Wie funktionieren hydrothermale und petrothermale Geothermie? (Grafikdossier)
Die hydrothermale Geothermie nutzt natürlich vorkommendes Thermalwasser aus Tiefen von meist 2.000 bis 4.000 Metern, teils bereits ab 400 Metern, hauptsächlich zur Wärmeversorgung in geothermischen Heizwerken. Für die in der Grafik dargestellte Stromerzeugung aus Geothermie sind jedoch Temperaturen von über 120 Grad Celsius erforderlich. Natürliche Reservoire mit ausreichender Wassermenge und Temperatur zur kombinierten Strom- und Wärmeerzeugung sind in Deutschland im süddeutschen Molassebecken, dem Oberrheingraben und dem norddeutschen Becken vorhanden. Das Thermalwasser wird über eine Förderbohrung an die Oberfläche geleitet und zirkuliert dort in einem geschlossenen Kreislauf. Im einem Wärmetauscher gibt es seine Wärme an einen Wärmeträger ab, der in einem zweiten Kreislauf zirkuliert und Turbinen zur Stromerzeugung antreiben kann. Zusätzlich kann Wärme ausgekoppelt und als Fernwärme genutzt werden. Das abgekühlte Wasser wird anschließend über eine Injektionsbohrung wieder in den Untergrund zurückgeführt.

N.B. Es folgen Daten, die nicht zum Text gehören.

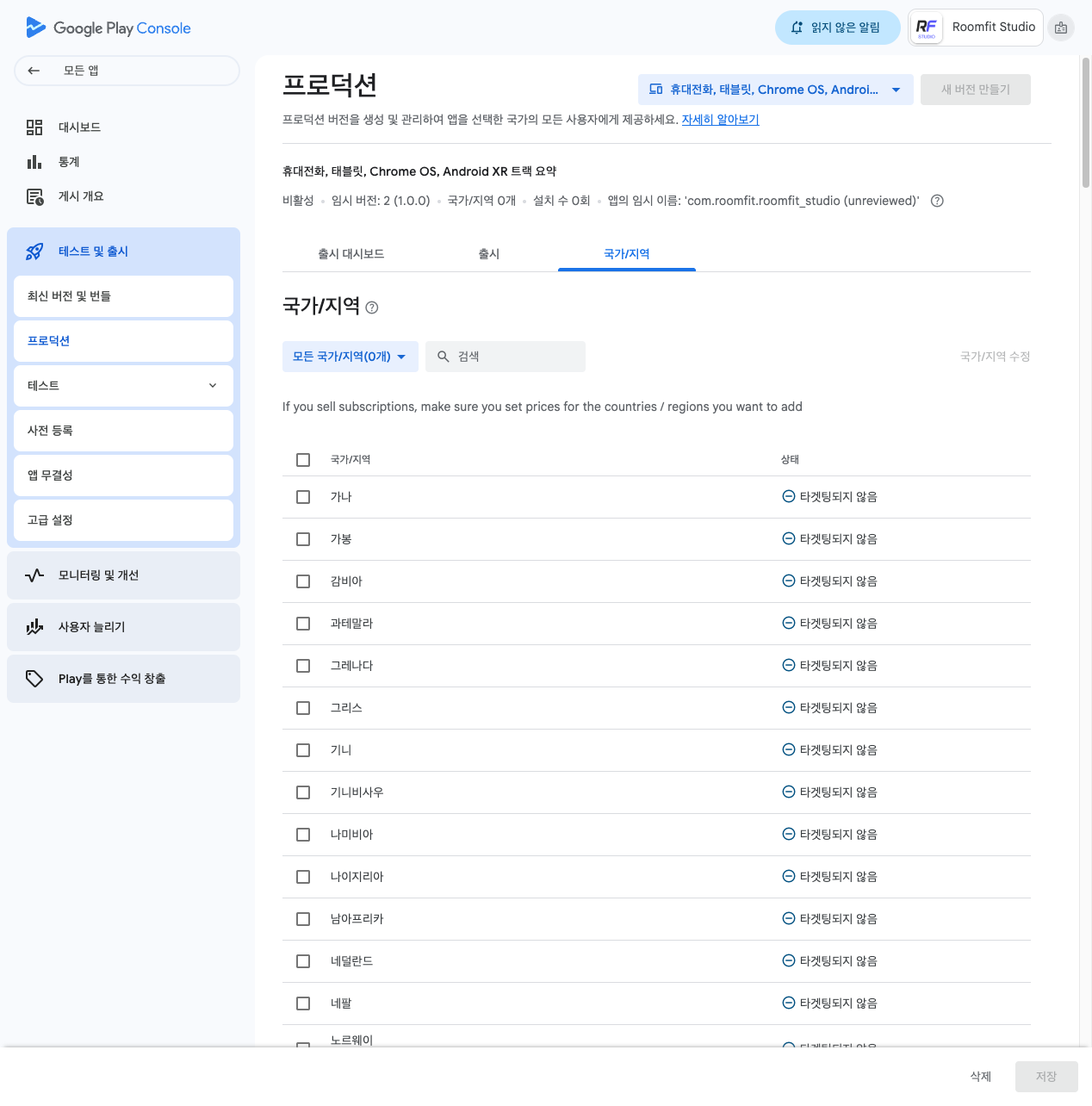Toggle the select-all checkbox in table header
1092x1106 pixels.
tap(303, 460)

Bei der petrothermalen Geothermie steht kein natürliches Thermalwasser oder Wasserdampf zur Verfügung – sie erschließt trockene Gesteinsschichten. Dennoch lässt sich die in etwa 2.000 bis 6.000 Metern Tiefe gespeicherte Wärme des heißen Gesteins technisch nutzen. Aufgrund dieses Prinzips werden die Verfahren der petrothermalen Geothermie auch als „Hot-Dry-Rock-Verfahren“ bezeichnet. Dabei wird in künstlich vergrößerte Risse und Klüfte unter hohem Druck Wasser eingepresst, das sich im ca. 200 Grad Celsius heißen Gestein erhitzt. Eine Förderbohrung pumpt das ca. 90 bis 150 Grad Celsius heiße Wasser dann wieder an die Erdoberfläche. Dort kann es wie bei der hydrothermalen Geothermie über Wärmetauscher für die Wärmeversorgung genutzt werden. Sinnvoll ist die gleichzeitige Stromerzeugung mit einer zwischengeschalteten Turbine.